PROBLEM ▸ Put each line of the material below into a JSON list of strings, one string per line, skipping blank lines. Leave the pictures out.

DATASET ROWS ▸
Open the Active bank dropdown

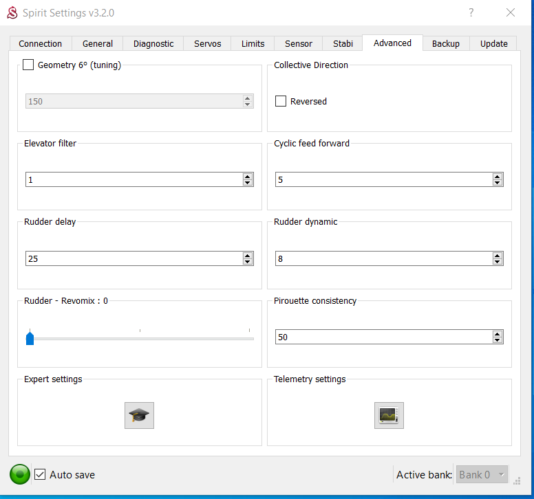(482, 474)
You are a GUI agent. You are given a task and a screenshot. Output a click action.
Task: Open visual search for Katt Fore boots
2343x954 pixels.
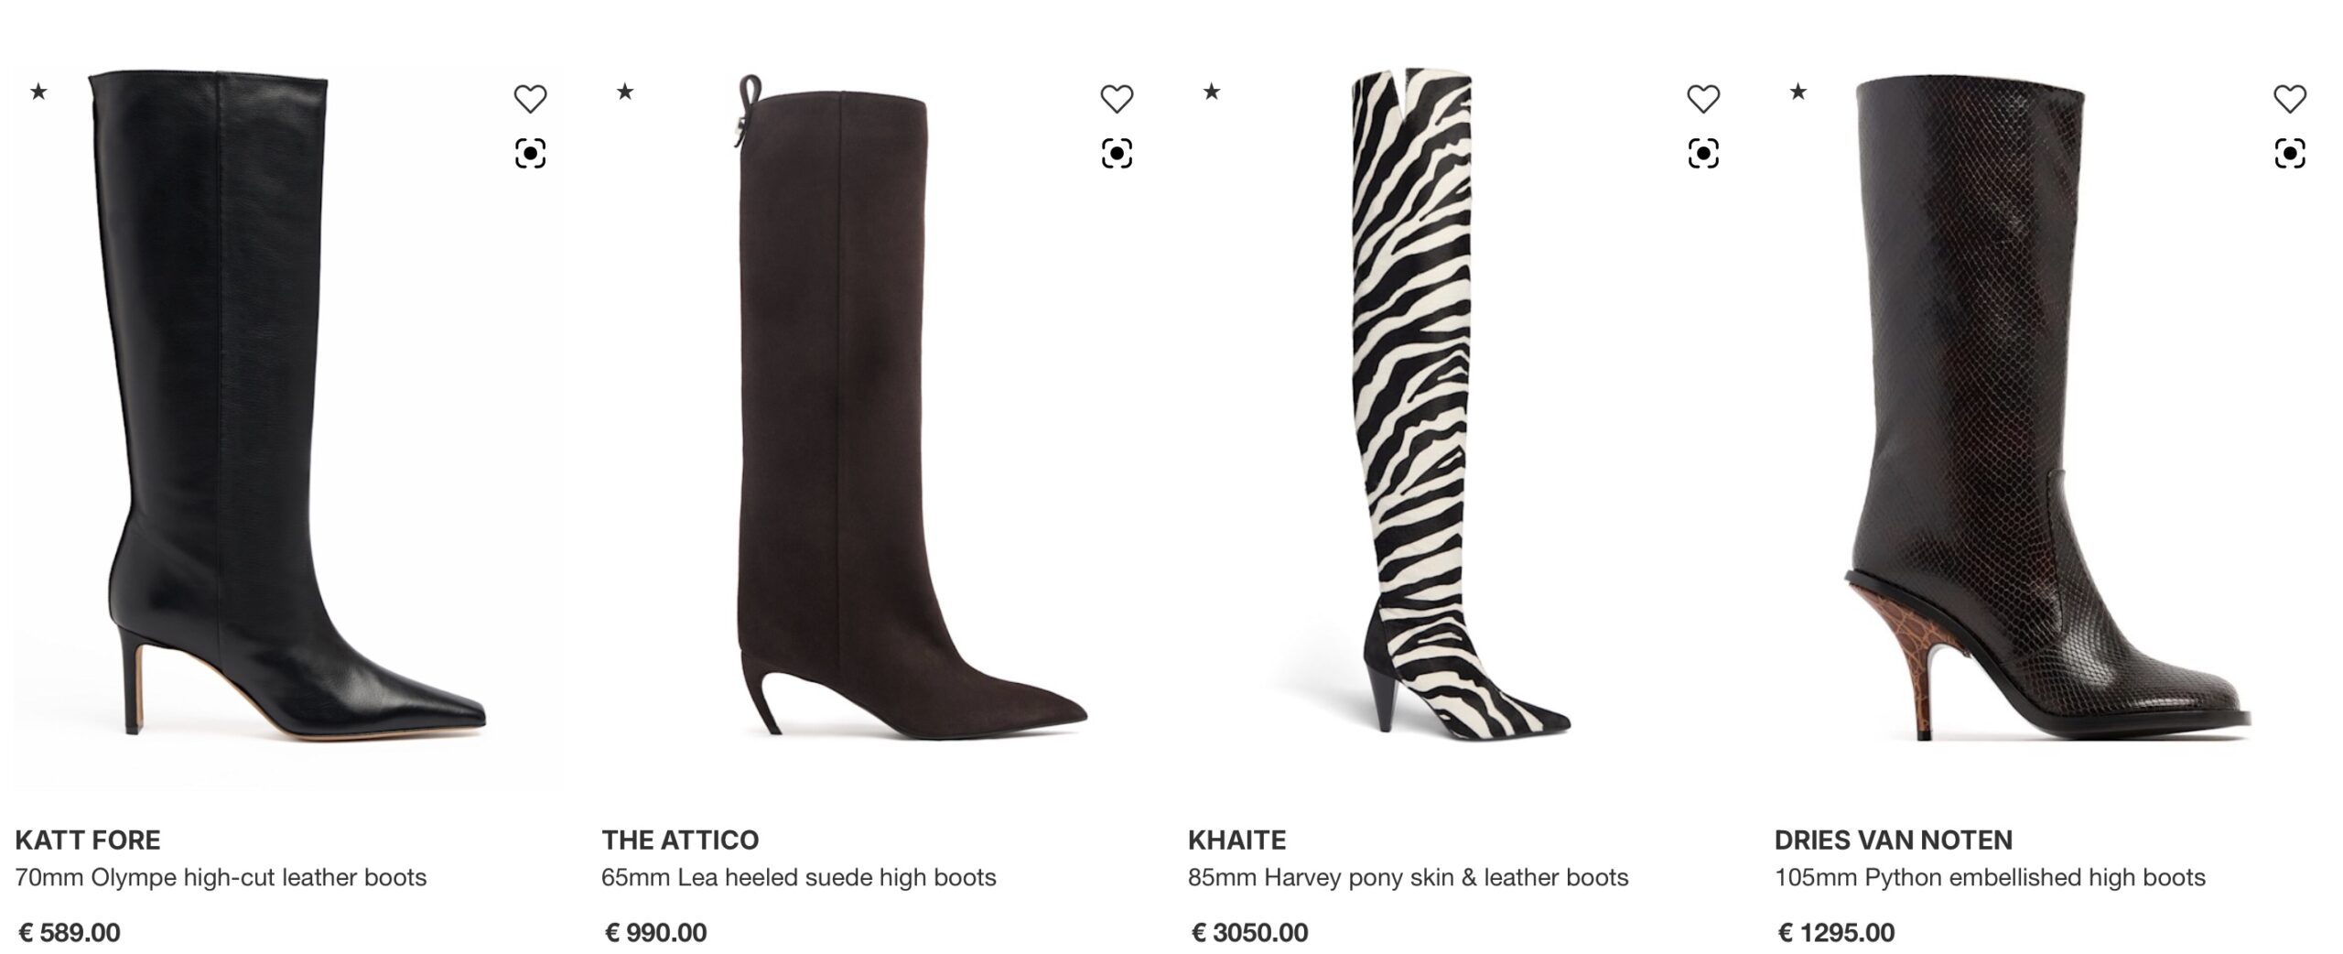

OUTPUT ▸
[
  "Open the Active bank dropdown",
  "(482, 474)",
  "You are a GUI agent. You are given a task and a screenshot. Output a click action.",
  "Task: Open visual search for Katt Fore boots",
  "2343x954 pixels."
]